Richard Nugent: Well, in that case, I'll tell you. I did suffer. When I was 10, my mother and father had a double suicide pack, they made it. I was sent to an orphanage. Some days they didn't beat me. Then one night I escaped, I ran away to New York. I used to steal.
Susan: What did you steal?
Richard Nugent: Beg your pardon?
Susan: What did you steal?
Richard Nugent: Crusts of bread... and things. One time I stole a valise. There were paints and paintbrushes inside. So I began to paint. Then they got me. I was sent to a reform school, but I escaped again.
Susan: Go on.
Richard Nugent: Back to new York. A weathly society lady saw my work, fell in love with me and sent me to art school. The rest is history.
Susan: How Wonderful. How terribly wonderful.

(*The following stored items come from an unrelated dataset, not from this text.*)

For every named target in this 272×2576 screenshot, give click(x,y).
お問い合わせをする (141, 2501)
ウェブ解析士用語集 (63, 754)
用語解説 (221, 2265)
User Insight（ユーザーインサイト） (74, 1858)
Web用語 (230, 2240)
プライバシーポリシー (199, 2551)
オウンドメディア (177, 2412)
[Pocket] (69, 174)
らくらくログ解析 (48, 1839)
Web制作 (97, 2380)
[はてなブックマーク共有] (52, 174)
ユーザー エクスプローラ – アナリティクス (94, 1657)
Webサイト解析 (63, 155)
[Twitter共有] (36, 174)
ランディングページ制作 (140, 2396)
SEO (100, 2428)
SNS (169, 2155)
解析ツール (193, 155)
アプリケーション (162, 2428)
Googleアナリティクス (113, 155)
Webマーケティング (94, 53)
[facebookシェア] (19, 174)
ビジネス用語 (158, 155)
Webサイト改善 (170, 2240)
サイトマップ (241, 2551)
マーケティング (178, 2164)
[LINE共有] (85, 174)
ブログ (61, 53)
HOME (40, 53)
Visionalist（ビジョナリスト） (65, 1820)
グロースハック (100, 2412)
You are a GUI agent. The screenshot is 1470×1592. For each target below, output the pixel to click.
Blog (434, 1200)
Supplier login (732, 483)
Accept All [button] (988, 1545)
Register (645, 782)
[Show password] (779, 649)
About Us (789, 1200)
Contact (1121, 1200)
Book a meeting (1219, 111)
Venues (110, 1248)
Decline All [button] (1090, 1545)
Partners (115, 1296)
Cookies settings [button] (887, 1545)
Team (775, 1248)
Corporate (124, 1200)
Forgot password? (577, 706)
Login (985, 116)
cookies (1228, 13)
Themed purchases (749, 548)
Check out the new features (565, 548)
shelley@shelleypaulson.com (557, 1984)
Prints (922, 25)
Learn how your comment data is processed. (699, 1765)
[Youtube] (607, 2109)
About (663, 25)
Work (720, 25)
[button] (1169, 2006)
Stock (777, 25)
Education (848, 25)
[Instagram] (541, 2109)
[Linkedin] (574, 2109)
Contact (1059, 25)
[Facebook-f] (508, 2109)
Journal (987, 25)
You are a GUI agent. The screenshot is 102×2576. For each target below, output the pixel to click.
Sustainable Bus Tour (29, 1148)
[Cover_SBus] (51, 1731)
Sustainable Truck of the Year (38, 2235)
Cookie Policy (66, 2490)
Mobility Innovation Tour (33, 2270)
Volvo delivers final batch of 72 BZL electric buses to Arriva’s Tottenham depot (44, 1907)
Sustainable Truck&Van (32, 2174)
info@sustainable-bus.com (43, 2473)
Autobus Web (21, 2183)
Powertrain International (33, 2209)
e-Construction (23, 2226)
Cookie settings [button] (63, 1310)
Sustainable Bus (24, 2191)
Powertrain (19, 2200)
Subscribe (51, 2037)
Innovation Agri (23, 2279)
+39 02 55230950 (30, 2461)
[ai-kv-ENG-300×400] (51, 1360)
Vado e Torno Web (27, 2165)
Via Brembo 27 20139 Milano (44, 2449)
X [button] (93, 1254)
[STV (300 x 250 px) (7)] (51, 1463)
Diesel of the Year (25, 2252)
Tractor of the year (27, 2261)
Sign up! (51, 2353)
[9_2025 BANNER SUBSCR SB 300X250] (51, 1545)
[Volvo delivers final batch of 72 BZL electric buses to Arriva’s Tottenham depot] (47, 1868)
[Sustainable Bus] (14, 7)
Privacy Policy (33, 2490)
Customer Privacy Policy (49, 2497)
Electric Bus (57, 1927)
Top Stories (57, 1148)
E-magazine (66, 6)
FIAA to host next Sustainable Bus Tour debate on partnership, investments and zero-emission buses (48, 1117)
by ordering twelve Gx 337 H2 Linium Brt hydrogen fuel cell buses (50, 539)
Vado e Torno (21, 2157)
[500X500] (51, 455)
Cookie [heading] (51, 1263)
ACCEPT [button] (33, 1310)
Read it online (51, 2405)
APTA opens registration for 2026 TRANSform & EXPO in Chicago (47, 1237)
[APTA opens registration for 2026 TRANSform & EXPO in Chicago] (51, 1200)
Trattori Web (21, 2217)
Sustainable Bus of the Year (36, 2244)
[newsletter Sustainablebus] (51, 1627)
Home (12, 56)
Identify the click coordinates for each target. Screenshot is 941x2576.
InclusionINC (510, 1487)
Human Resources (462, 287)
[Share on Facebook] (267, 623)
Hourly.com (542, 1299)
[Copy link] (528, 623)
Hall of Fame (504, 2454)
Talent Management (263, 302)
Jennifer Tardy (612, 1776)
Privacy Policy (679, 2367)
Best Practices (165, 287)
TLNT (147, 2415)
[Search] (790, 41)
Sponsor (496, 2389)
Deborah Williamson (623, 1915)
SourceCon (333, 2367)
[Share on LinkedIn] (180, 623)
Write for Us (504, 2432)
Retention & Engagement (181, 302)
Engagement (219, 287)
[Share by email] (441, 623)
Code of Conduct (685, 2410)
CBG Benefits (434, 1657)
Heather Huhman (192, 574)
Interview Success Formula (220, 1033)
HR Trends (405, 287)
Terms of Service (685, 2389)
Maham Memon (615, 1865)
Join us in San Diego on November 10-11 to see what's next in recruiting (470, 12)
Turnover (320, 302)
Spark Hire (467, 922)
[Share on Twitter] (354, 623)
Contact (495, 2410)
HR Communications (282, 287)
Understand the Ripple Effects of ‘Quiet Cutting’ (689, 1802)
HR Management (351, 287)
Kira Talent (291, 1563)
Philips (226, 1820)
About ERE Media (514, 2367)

Richard Nugent: Could we do this some other time? I've got a date.
Susan: Then you're not married?
Richard Nugent: No.
Susan: I knew you weren't. You just couldn't be.
Richard Nugent: Oh I've had some offers.

Susan: Have you ever thought of me as a model?
Margaret: I can't honestly say that I have. Why?
Susan: Dickie wants me to pose for him.
Margaret: Oh, isn't that nice... DICKIE?